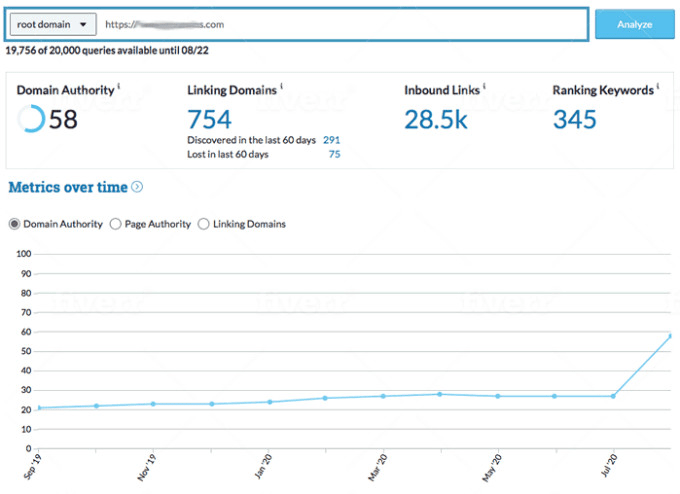680x494 pixels.
Task: Click the 345 ranking keywords value
Action: pyautogui.click(x=575, y=120)
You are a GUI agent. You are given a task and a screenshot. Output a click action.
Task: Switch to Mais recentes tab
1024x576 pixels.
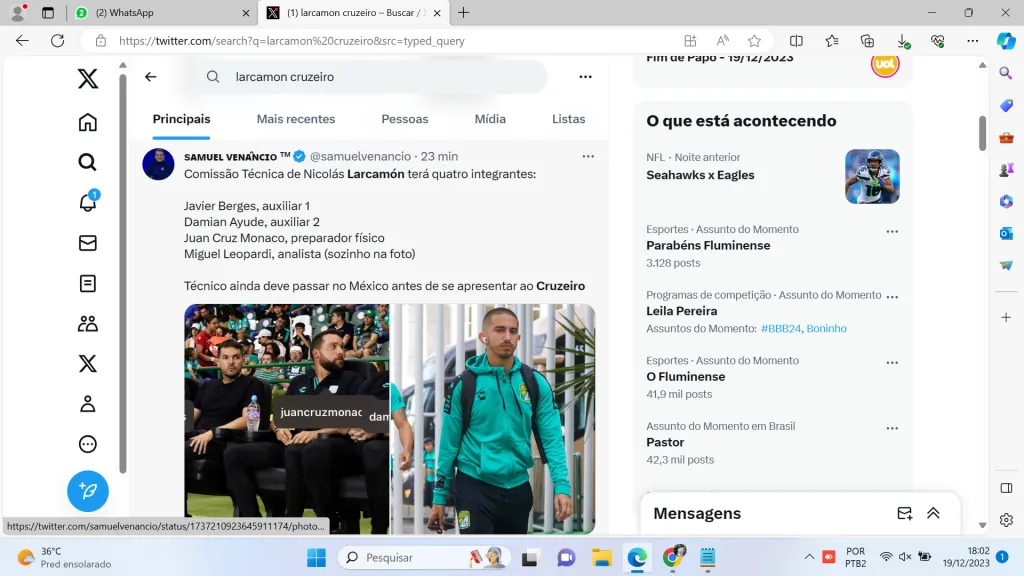pos(296,119)
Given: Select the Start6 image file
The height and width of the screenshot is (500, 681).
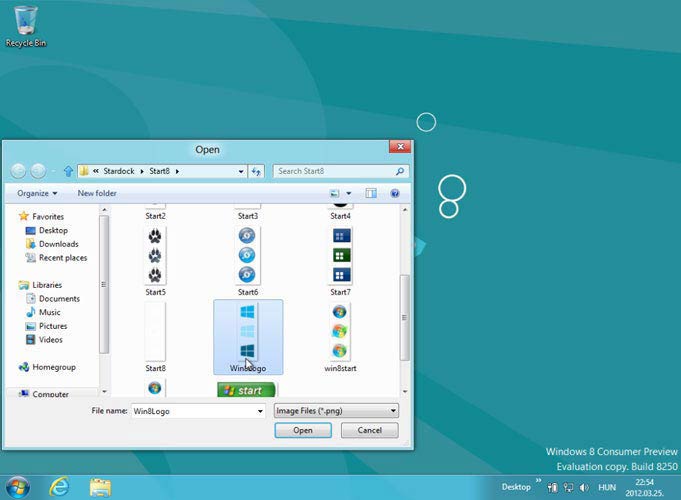Looking at the screenshot, I should pyautogui.click(x=247, y=256).
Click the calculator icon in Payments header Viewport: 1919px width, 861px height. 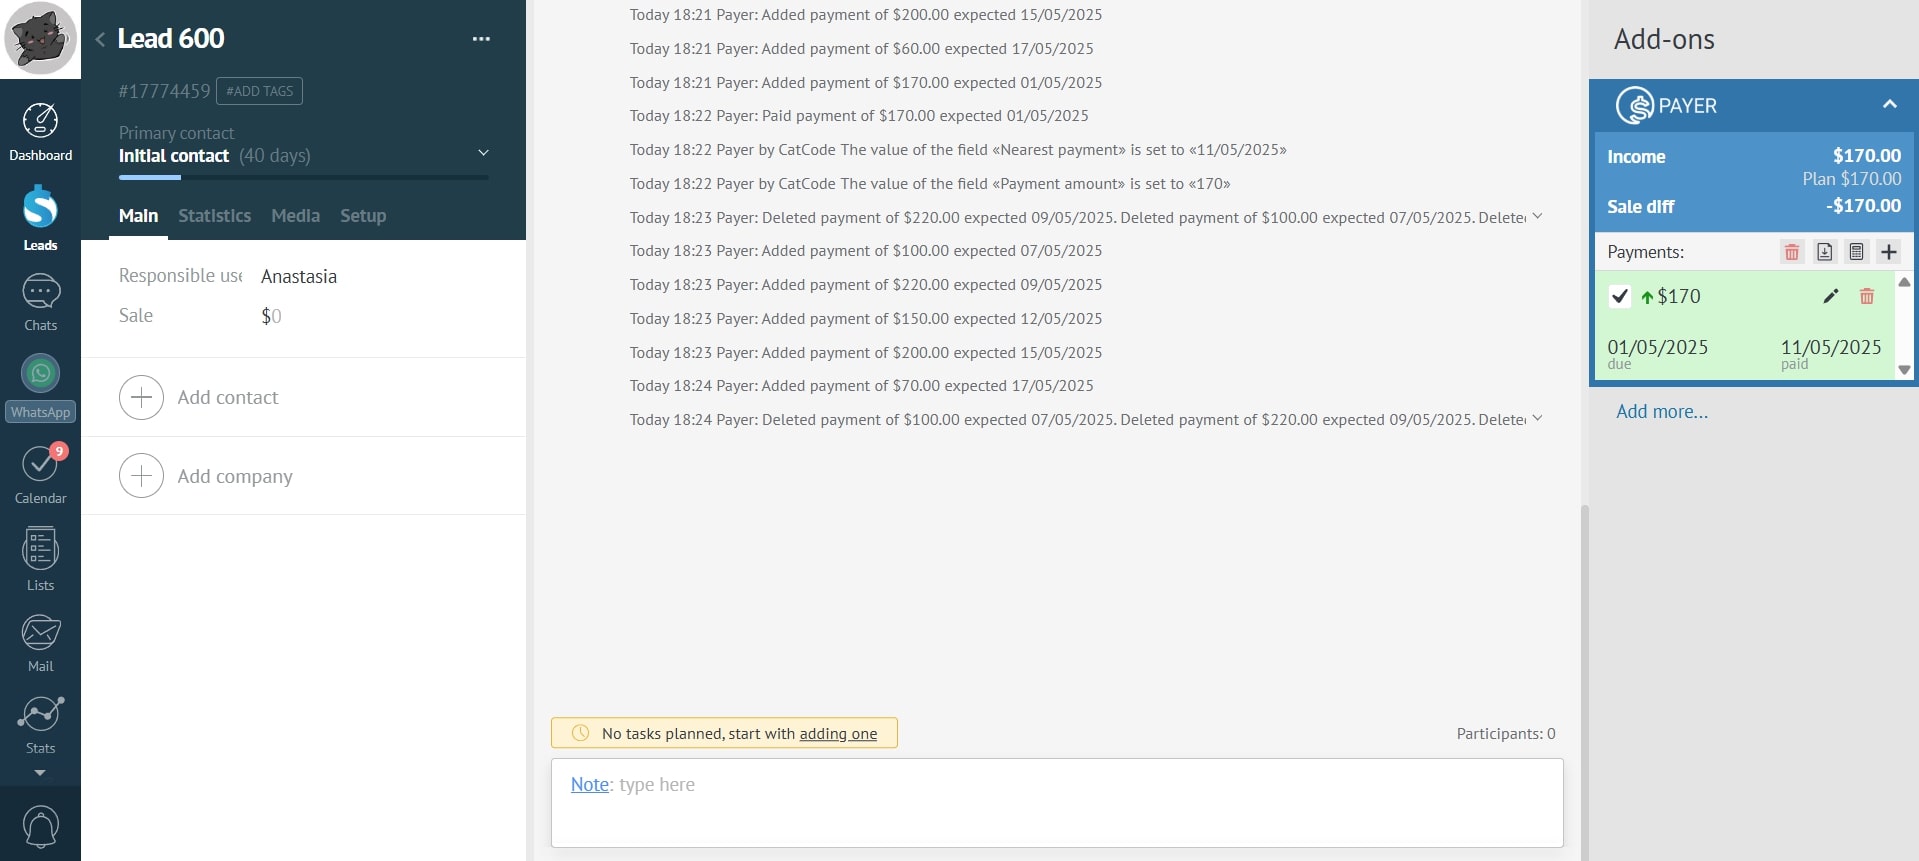click(x=1856, y=252)
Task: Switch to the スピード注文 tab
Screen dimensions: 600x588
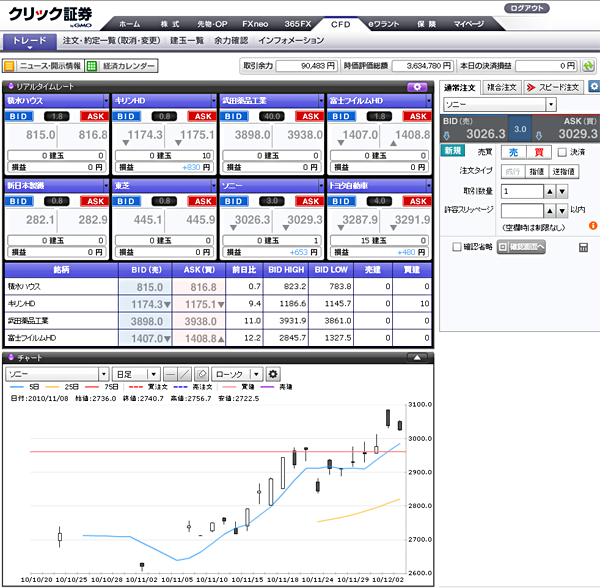Action: click(x=554, y=87)
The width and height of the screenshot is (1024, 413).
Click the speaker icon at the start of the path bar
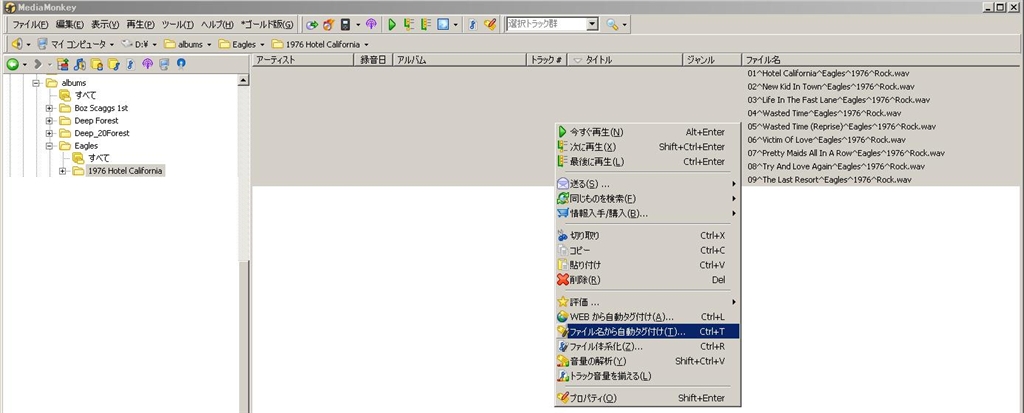[x=15, y=44]
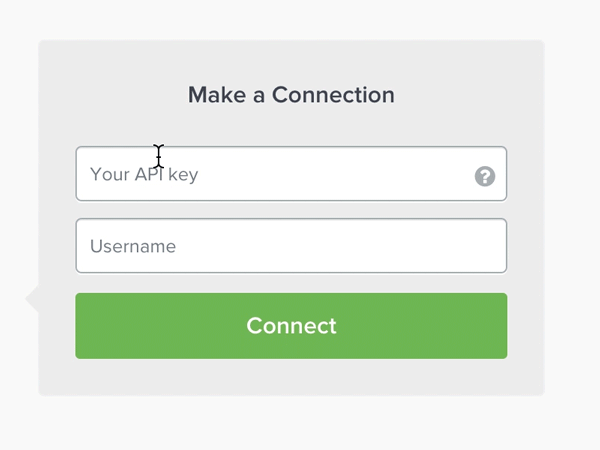Click the dialog's left pointer arrow notch
Image resolution: width=600 pixels, height=450 pixels.
click(x=32, y=298)
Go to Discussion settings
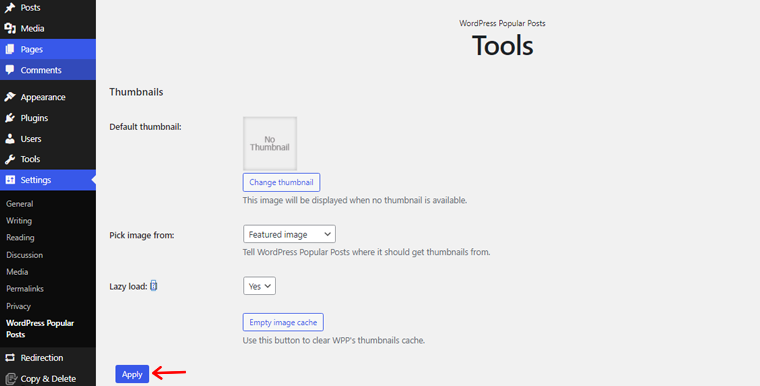Screen dimensions: 760x386 tap(24, 255)
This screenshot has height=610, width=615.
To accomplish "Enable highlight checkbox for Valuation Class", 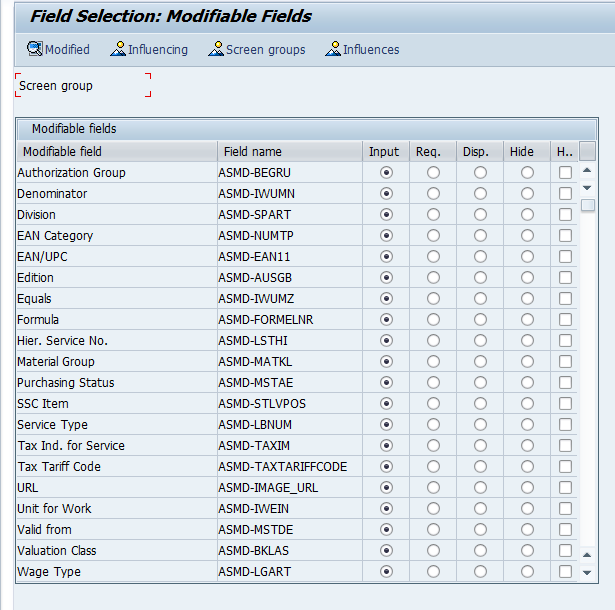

▶ WHAT TO DO
Lines holding the string "Switch" are the answer; copy each one from the listing above.

▶ EXERCISE OUTPUT
Task: Switch to Mais recentes tab
Task: Switch to the スピード注文 tab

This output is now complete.